KÜLLİYENİN MEDRESESİ:

Yapı topluluğunun bir bölümünü oluşturan medrese caminin iç avlusunun güneybatı ve kuzeydoğu kenarında on dokuz hücre ve iki küçük eyvandan meydana gelmiştir. Cami ve medrese avlusuna Edirnekapı surları tarafındaki iki kapıdan ve kuzeydoğudaki kayyum odasının altındaki merdivenlerden çıkılmaktadır. Medresenin yan girişlerindeki iki küçük hücre imam ve kayyum odaları olarak ayrılmıştır. Avlunun uzun kenarına hücre yerleştirilmemiştir. Bu medresenin bir özelliği de dershanesinin bulunmayışıdır. Medresenin güneybatısında, hücrelerin arkasındaki küçük avluya helalar yerleştirilmiştir. Kesme küfeki taşı ve tuğla hatıllı medrese odalarının önüne yuvarlak kemerlerle birbirine bağlanmış bir revak yerleştirilmiştir. Bu revakların üzeri küçük kubbelerle örtülmüştür. Bunların arkasındaki medrese hücreleri kare planlı olup, üzerleri kubbelidir. İçlerine birer ocak nişi ile dolap nişleri yerleştirilmiştir. Ocakların dikdörtgen planlı, ince uzun bacaları kubbelerin arkasına sıralanmıştır. Avluda on altıgen planlı mermer bir şadırvan bulunmaktadır. Medrese doğal afetlerden zarar görmüş ve kısmen de özelliğini yitirmiştir. Dershane kısmının bu afetler nedeni ile ortadan kalktığı sanılmaktadır.

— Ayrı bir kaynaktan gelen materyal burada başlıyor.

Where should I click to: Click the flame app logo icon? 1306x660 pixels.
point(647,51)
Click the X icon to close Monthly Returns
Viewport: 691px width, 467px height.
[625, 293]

KÜLLİYENİN SIBYAN MEKTEBİ:

Mihrimah Sultan külliyesi, camii, on yedi odalı medrese, sıbyan mektebi, hamam, türbe ve arasta dükkanlarından meydana gelir. Kanuni Sultan Süleyman'ın kızı olan Mihrimah Sultan aynı zamanda Sadrazam Rüstem Paşa'nın da karısıdır. Mihrimah Sultan tarafından İstanbul Üsküdar ve Edirnekapı'da birer külliye yaptırılmıştır. Her iki külliyede de Sıbyan mektebi bulunmaktadır. Sıbyan Mektebi bugünkü İlkokullara karşılık gelmektedir. Sıbyan Mektebi külliyenin batısında bulunmaktadır. Yapı almaşık denilen taş ve tuğla karşımı bir yapıdır. Yapı muntazam formlu kesme taş ve üç sıralı tuğla ile örülmüştür.  Dershanesi üst kattadır. Dershaneyi aydınlatan büyük yuvarlak kemerli pencereler bulunmaktadır. Bu pencereler cephede ikişer adettir. Kare formlu olan yapı Osmanlı Sıbyan Mektebi türüne uyum gösterir.

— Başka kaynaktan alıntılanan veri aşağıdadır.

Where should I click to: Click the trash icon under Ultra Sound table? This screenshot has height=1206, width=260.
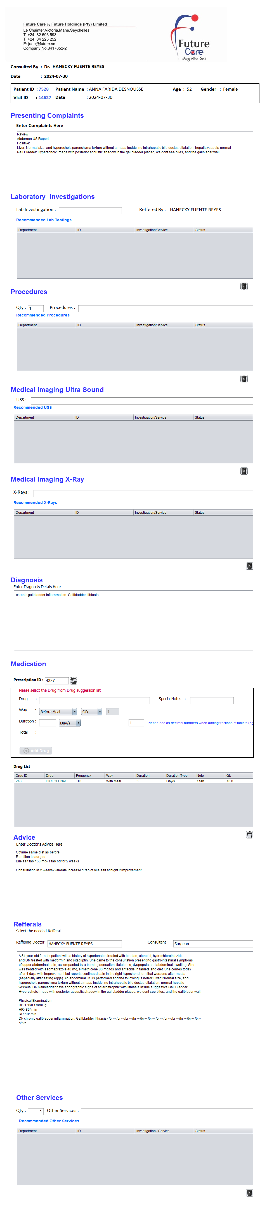(244, 471)
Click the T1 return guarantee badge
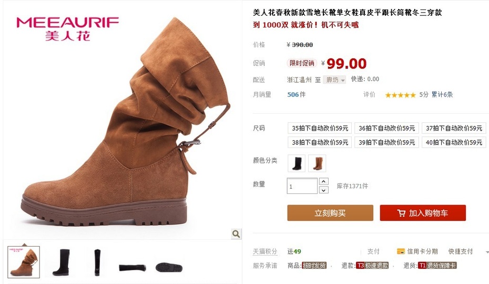The image size is (489, 284). pyautogui.click(x=437, y=266)
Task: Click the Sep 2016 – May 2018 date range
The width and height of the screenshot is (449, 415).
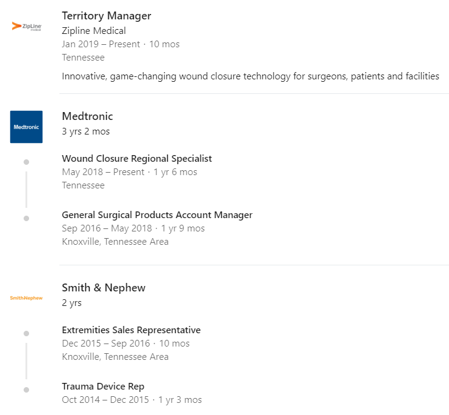Action: pyautogui.click(x=107, y=228)
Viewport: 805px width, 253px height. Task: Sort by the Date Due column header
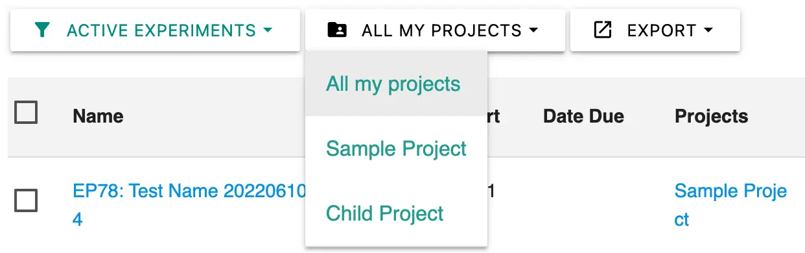583,116
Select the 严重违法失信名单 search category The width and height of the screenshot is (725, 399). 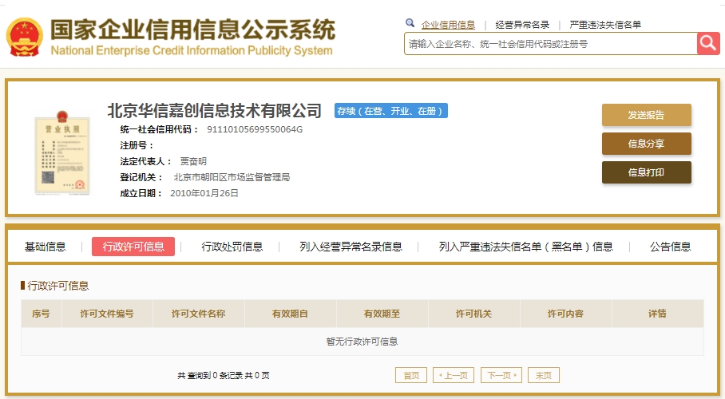[x=605, y=25]
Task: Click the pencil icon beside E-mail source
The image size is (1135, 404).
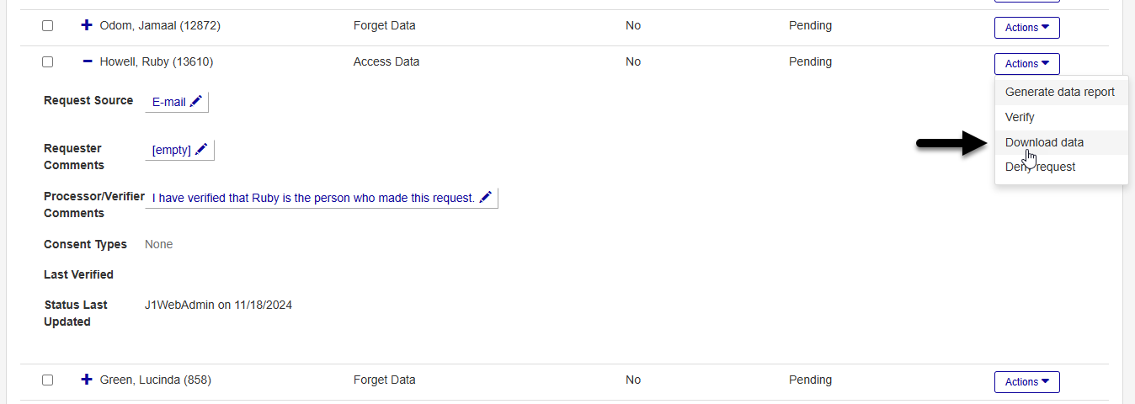Action: pyautogui.click(x=196, y=101)
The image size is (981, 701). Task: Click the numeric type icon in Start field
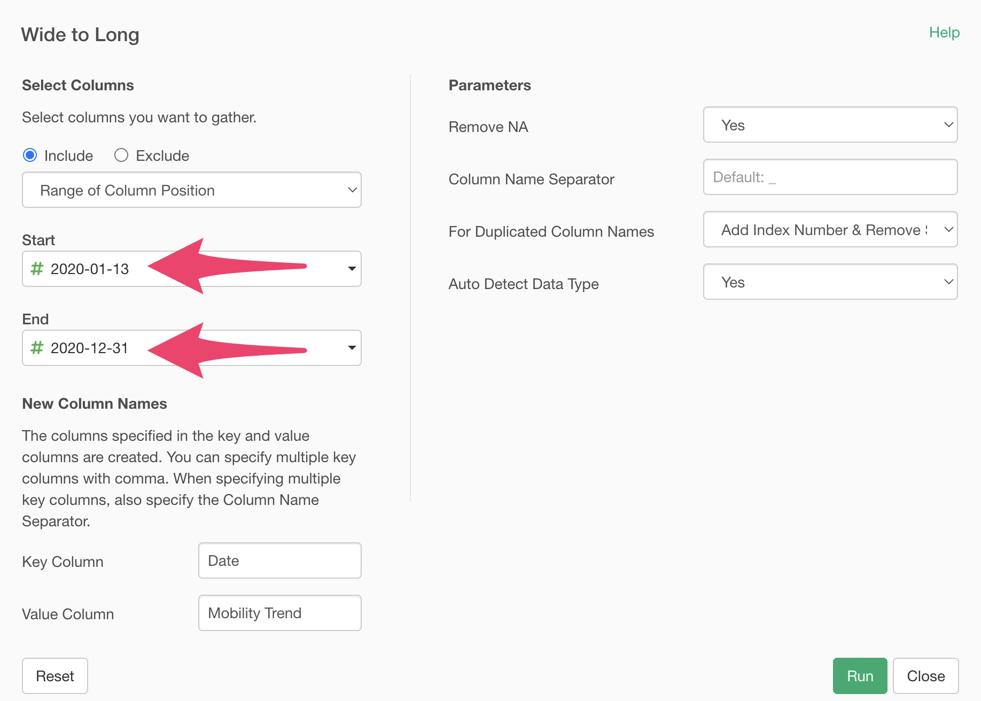37,269
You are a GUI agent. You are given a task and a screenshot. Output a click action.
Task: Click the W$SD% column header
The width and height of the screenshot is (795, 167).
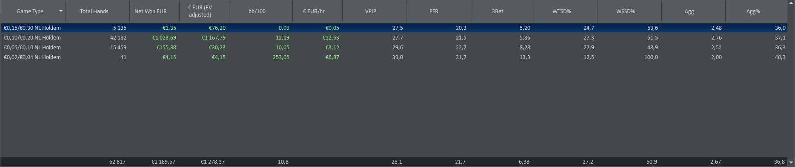[630, 11]
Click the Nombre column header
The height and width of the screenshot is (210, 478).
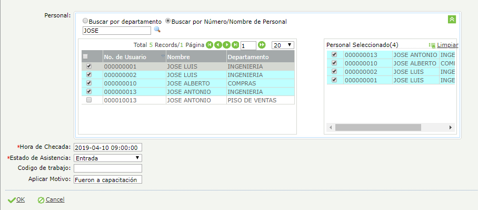coord(178,57)

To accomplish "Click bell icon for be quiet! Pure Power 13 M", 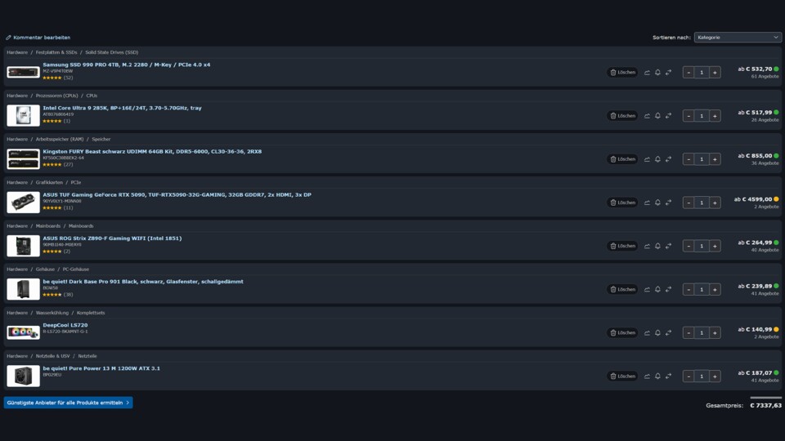I will pyautogui.click(x=657, y=376).
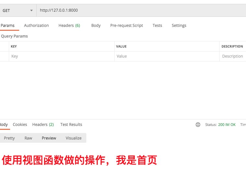Click the request URL field
The width and height of the screenshot is (246, 179).
tap(140, 10)
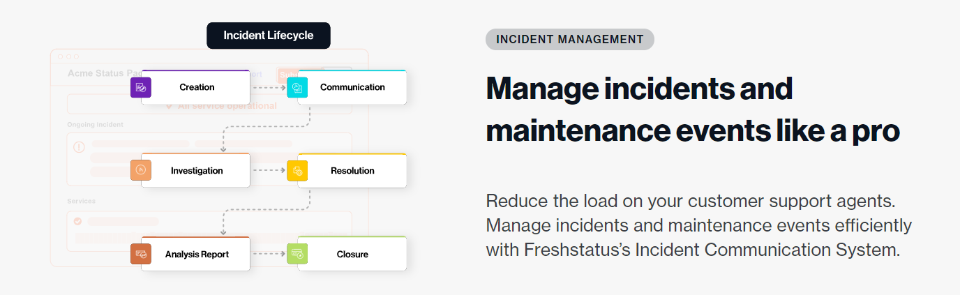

Birçok sıbyan mektebinde görülmeyen kubbeli bir çatı bulunmaktadır. Kubbe kurşun ile kaplanmıştır. Camii ve Sıbyan Mektebi 1894 depreminde ağır bir tahribat geçirmiştir. Her ne kadar aslına uygun bir tamirat olsa da Camide aslına uygun kalem işi kalmamıştır. Cumhuriyet devri istimlakların da ise Arasta çarşısındaki dükkanların bir çoğu yıkılmıştır. Külliyenin yapıldığı alan tepe olmasına karşın, Mimar Sinan burada caminin kotunu yukarıda tutmuştur. Dükkanlar Feyzi Paşa Caddesine cepheli olmasına karşın, cami iç avlusu ve harimin bulunduğu ana mekan Fevzi Paşa caddesinden 3-4 metrelik bir merdivenle camii kotuna çıkılır Buna benzer uygulamalar Üsküdar Mihrimah caminde, Eminönü Rüstempaşa caminde ve Kadırga Sokollu Mehmet Paşa camilerinde görülür.